How wonderful life would be if our biggest concern was locating a good day care provider. Two weeks ago, this issue seemed a bit daunting. Today, we realize how easy we had it.

Despite our emotional and physical exhaustion, we remind ourselves that Getty is the same cheerful little girl now that she was just two weeks ago. She has no idea she is lacking a Survival Motor Neuron gene, that she suffers a critical protein deficiency, or that she is failing to reach certain developmental milestones.  She doesn’t know that some day her feeding and breathing will become labored.  She is unaware that her life may be shorter than originally thought.

Today, she is happy. Today, she giggles, squeals, coos, and hoots without a care. Today, her deep blue eyes gaze lovingly at her parents, and she can’t help but grin.

Through her eyes and her expressions, it seems as though she asks us not to be sad, not to fret or worry, but only to share our love with her today, at  this very moment, because this moment will never come again.

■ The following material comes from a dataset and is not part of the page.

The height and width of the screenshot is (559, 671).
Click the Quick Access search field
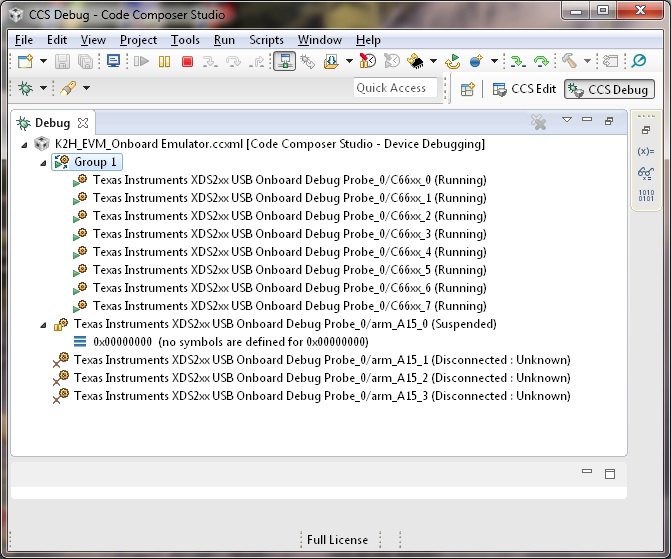[x=396, y=88]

While we would greatly prefer to lead a life free of the encumbrances we must endure, we must endure.  However, we do not begrudgingly perform for our daughter out of a sense of duty or obligation; rather, gladly, from a sense of love and honor for each other. We fend off feelings of personal tragedy and bitterness and we remain determined to give our girl all the positive emotional nourishment she deserves.